Exercise - Could you set down all of the data again, exactly as it stands?

○ ○ ○ ○ ○

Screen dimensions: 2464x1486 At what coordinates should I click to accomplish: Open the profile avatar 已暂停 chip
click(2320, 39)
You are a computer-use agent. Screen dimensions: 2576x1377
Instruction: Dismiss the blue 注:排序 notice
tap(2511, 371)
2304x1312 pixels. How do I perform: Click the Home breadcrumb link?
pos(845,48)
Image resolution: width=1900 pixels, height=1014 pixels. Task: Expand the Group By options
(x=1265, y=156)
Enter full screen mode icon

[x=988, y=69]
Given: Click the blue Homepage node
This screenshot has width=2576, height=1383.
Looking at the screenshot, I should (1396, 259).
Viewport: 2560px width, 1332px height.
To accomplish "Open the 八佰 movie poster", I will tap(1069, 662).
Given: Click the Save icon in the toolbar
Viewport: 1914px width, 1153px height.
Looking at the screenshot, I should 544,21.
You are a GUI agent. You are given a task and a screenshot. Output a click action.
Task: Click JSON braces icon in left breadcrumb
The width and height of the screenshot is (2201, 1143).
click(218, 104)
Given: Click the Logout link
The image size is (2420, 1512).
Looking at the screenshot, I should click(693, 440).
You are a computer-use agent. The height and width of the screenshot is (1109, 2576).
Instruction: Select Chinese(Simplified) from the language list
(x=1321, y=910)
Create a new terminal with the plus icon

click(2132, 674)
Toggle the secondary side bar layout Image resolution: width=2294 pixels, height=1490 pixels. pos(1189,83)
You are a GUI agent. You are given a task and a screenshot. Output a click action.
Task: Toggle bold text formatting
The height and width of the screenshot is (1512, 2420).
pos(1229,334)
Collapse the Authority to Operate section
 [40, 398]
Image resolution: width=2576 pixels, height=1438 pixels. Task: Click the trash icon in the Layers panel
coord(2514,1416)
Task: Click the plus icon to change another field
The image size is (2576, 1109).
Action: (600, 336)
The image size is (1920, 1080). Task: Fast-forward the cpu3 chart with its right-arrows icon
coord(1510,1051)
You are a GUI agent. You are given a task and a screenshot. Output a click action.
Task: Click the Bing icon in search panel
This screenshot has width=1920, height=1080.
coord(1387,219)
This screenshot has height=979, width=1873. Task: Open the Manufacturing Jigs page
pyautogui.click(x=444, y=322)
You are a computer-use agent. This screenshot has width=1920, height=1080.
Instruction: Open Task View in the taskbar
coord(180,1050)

○ ○ ○ ○ ○

Completed task -
Screen dimensions: 2464x1486 At what coordinates should I click to accomplish: Open the profile avatar 已暂停 chip
click(2320, 39)
You are a computer-use agent. Screen dimensions: 2576x1377
Instruction: Dismiss the blue 注:排序 notice
tap(2511, 371)
2304x1312 pixels. How do I perform: Click the Home breadcrumb link?
pos(845,48)
Image resolution: width=1900 pixels, height=1014 pixels. Task: Expand the Group By options
(x=1265, y=156)
Enter full screen mode icon

[x=988, y=69]
Given: Click the blue Homepage node
This screenshot has width=2576, height=1383.
Looking at the screenshot, I should (1396, 259).
Viewport: 2560px width, 1332px height.
To accomplish "Open the 八佰 movie poster", I will tap(1069, 662).
Given: Click the Save icon in the toolbar
Viewport: 1914px width, 1153px height.
Looking at the screenshot, I should 544,21.
You are a GUI agent. You are given a task and a screenshot. Output a click action.
Task: Click JSON braces icon in left breadcrumb
The width and height of the screenshot is (2201, 1143).
click(218, 104)
Given: Click the Logout link
The image size is (2420, 1512).
Looking at the screenshot, I should click(693, 440).
You are a computer-use agent. The height and width of the screenshot is (1109, 2576).
Instruction: Select Chinese(Simplified) from the language list
(x=1321, y=910)
Create a new terminal with the plus icon

click(2132, 674)
Toggle the secondary side bar layout Image resolution: width=2294 pixels, height=1490 pixels. pos(1189,83)
You are a GUI agent. You are given a task and a screenshot. Output a click action.
Task: Toggle bold text formatting
The height and width of the screenshot is (1512, 2420).
pos(1229,334)
Collapse the Authority to Operate section
 [40, 398]
Image resolution: width=2576 pixels, height=1438 pixels. Task: Click the trash icon in the Layers panel
coord(2514,1416)
Task: Click the plus icon to change another field
The image size is (2576, 1109).
Action: (600, 336)
The image size is (1920, 1080). Task: Fast-forward the cpu3 chart with its right-arrows icon
coord(1510,1051)
You are a GUI agent. You are given a task and a screenshot. Output a click action.
Task: Click the Bing icon in search panel
This screenshot has width=1920, height=1080.
coord(1387,219)
This screenshot has height=979, width=1873. Task: Open the Manufacturing Jigs page
pyautogui.click(x=444, y=322)
You are a computer-use agent. This screenshot has width=1920, height=1080.
Instruction: Open Task View in the taskbar
coord(180,1050)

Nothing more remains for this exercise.